**Provided records:**
↓↓↓

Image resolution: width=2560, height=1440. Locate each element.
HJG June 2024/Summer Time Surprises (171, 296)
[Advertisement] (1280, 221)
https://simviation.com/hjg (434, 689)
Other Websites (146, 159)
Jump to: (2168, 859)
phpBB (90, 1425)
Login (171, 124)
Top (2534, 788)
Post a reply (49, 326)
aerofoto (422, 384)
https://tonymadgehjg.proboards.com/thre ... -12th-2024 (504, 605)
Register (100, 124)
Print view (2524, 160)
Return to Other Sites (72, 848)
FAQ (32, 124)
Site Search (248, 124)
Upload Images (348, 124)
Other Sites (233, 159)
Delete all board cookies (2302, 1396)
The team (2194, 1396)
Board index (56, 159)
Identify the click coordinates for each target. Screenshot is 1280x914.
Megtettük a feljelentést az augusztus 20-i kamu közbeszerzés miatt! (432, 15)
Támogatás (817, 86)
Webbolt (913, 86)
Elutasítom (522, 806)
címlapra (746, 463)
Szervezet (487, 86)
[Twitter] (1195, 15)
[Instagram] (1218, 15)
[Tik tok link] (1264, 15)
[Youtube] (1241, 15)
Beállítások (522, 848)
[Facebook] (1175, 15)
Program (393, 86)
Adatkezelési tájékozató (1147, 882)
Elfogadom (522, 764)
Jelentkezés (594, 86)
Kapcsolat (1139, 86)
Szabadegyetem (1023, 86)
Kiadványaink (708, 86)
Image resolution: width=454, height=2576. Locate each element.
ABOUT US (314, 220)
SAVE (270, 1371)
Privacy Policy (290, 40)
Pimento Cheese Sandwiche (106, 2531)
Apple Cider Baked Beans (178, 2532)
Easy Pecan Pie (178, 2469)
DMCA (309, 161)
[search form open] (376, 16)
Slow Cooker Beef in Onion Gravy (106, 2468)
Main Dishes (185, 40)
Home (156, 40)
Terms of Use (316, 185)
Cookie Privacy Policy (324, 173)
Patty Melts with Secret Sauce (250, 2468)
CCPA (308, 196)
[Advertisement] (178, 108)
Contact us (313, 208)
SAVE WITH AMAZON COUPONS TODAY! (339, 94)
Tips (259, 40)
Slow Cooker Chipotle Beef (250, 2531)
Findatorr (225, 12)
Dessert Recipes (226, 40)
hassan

↑↑↑

**Task objective:** The whole listing, restated word for word, is the expected answer.

**Reply:**
Image resolution: width=2560, height=1440. Locate each element.
HJG June 2024/Summer Time Surprises (171, 296)
[Advertisement] (1280, 221)
https://simviation.com/hjg (434, 689)
Other Websites (146, 159)
Jump to: (2168, 859)
phpBB (90, 1425)
Login (171, 124)
Top (2534, 788)
Post a reply (49, 326)
aerofoto (422, 384)
https://tonymadgehjg.proboards.com/thre ... -12th-2024 (504, 605)
Register (100, 124)
Print view (2524, 160)
Return to Other Sites (72, 848)
FAQ (32, 124)
Site Search (248, 124)
Upload Images (348, 124)
Other Sites (233, 159)
Delete all board cookies (2302, 1396)
The team (2194, 1396)
Board index (56, 159)
Identify the click coordinates for each target. Screenshot is 1280x914.
Megtettük a feljelentést az augusztus 20-i kamu közbeszerzés miatt! (432, 15)
Támogatás (817, 86)
Webbolt (913, 86)
Elutasítom (522, 806)
címlapra (746, 463)
Szervezet (487, 86)
[Twitter] (1195, 15)
[Instagram] (1218, 15)
[Tik tok link] (1264, 15)
[Youtube] (1241, 15)
Beállítások (522, 848)
[Facebook] (1175, 15)
Program (393, 86)
Adatkezelési tájékozató (1147, 882)
Elfogadom (522, 764)
Jelentkezés (594, 86)
Kapcsolat (1139, 86)
Szabadegyetem (1023, 86)
Kiadványaink (708, 86)
Image resolution: width=454, height=2576. Locate each element.
ABOUT US (314, 220)
SAVE (270, 1371)
Privacy Policy (290, 40)
Pimento Cheese Sandwiche (106, 2531)
Apple Cider Baked Beans (178, 2532)
Easy Pecan Pie (178, 2469)
DMCA (309, 161)
[search form open] (376, 16)
Slow Cooker Beef in Onion Gravy (106, 2468)
Main Dishes (185, 40)
Home (156, 40)
Terms of Use (316, 185)
Cookie Privacy Policy (324, 173)
Patty Melts with Secret Sauce (250, 2468)
CCPA (308, 196)
[Advertisement] (178, 108)
Contact us (313, 208)
SAVE WITH AMAZON COUPONS TODAY! (339, 94)
Tips (259, 40)
Slow Cooker Chipotle Beef (250, 2531)
Findatorr (225, 12)
Dessert Recipes (226, 40)
hassan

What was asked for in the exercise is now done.